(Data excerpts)
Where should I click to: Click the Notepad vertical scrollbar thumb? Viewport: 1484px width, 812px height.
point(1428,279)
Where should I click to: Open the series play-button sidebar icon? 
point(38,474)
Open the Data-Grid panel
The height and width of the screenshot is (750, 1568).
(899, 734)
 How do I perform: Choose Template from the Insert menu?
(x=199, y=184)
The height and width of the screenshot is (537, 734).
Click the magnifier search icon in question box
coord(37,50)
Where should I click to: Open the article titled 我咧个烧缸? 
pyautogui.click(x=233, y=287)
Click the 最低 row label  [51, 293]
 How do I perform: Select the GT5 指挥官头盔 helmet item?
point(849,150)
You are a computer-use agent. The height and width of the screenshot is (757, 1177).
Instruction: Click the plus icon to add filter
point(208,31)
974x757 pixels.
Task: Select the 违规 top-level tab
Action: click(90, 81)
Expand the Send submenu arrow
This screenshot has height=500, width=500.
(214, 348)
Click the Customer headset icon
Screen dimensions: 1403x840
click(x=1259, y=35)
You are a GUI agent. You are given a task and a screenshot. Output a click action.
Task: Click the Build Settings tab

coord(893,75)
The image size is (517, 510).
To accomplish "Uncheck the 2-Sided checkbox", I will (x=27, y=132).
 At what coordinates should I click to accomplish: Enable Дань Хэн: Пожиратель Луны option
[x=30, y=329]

- **The task**
Using the data above, repeat exactly the lines that begin at the line with "Where should I click to: Open the series" and end at the line with "Click the 最低", both ends included.

- **Solved exercise**
Where should I click to: Open the series play-button sidebar icon? 
point(38,474)
Open the Data-Grid panel
The height and width of the screenshot is (750, 1568).
(899, 734)
 How do I perform: Choose Template from the Insert menu?
(x=199, y=184)
The height and width of the screenshot is (537, 734).
Click the magnifier search icon in question box
coord(37,50)
Where should I click to: Open the article titled 我咧个烧缸? 
pyautogui.click(x=233, y=287)
Click the 最低 row label  [51, 293]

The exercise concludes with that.